Why existing code doesn't prevent it. _onclose() is the only teardown that clears this._transport on this path, and it's reachable here only via the transport's onclose callback or the post-await fallback — both of which the rejection bypasses. Client.close() (packages/client/src/client/client.ts:565-574) confirms the design intent: it wraps super.close() in try/finally with a comment explicitly anticipating a rejecting transport close — but it can only reset the client's own negotiated state, not the private Protocol._transport, leaving the client with wiped negotiated state and a wedged connect guard: the worst combination. The PR's own new test ('close() frees the instance even when the transport never fires onclose') establishes the invariant that close() must always free the instance — the rejection path violates it. Note the SDK's built-in transports are not affected (e.g. StreamableHTTPClientTransport.close() fires onclose in a finally), so the trigger requires a third-party transport — narrow, but Protocol/Transport are public surfaces, and the failure when hit is permanent.
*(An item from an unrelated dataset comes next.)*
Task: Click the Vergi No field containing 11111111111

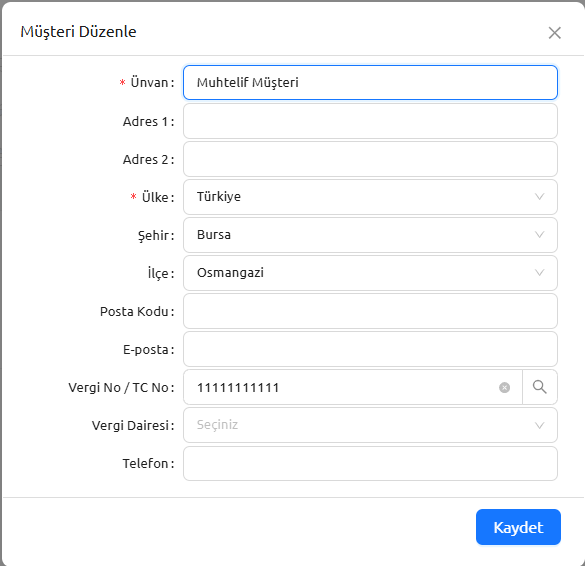Action: point(353,387)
How to fix. One-line restructure — move the fallback into a finally, keeping the existing identity check (which prevents double-teardown when onclose already fired or a replacement connection is live):
async close(): Promise<void> {
const transport = this._transport;
try {
await transport?.close();
} finally {
if (transport !== undefined && this._transport === transport) {
this._onclose();
}
}
}This preserves the rejection propagating to the caller (so failures stay observable) while guaranteeing the instance is freed for a subsequent connect() — the same shape Client.close() already uses one layer up.
| if (transport.sessionId !== undefined) { | ||
| const negotiatedProtocolVersion = this._negotiatedProtocolVersion; | ||
| if (negotiatedProtocolVersion !== undefined) { | ||
| // Resuming keeps the original negotiation: the instance still | ||
| // holds the negotiated version (and with it the wire era) — | ||
| // only the new transport needs the header pushed again. | ||
| transport.setProtocolVersion?.(negotiatedProtocolVersion); | ||
| const version = this._negotiatedProtocolVersion ?? transport.protocolVersion; | ||
| if (version !== undefined) { | ||
| this._negotiatedProtocolVersion = version; | ||
| transport.setProtocolVersion?.(version); | ||
| } | ||
| return; | ||
| } |
There was a problem hiding this comment.
🔴 Both session-resume branches (here and in _connectNegotiated at lines 1047–1055) restore only _negotiatedProtocolVersion after close() wiped the connection state — _serverCapabilities/_serverVersion/_instructions stay undefined, so a client with enforceStrictCapabilities locally rejects every capability-gated request on the migration guide's prescribed close()-then-resume sequence, and the response cache's server identity is never re-set, so the entire resumed session reads/writes the pre-connect '' sentinel partition, violating the cache's documented cross-server isolation on shared responseCacheStores. Fix by restoring the server-derived state the way _connectFromPrior (lines 1205–1213) does — at minimum call this._cache.setServerIdentity(this._deriveServerIdentity(transport)) in both resume branches (its sessionId fallback makes this well-defined) and either carry/restore capabilities or caveat the migration-guide resume bullet.
Extended reasoning...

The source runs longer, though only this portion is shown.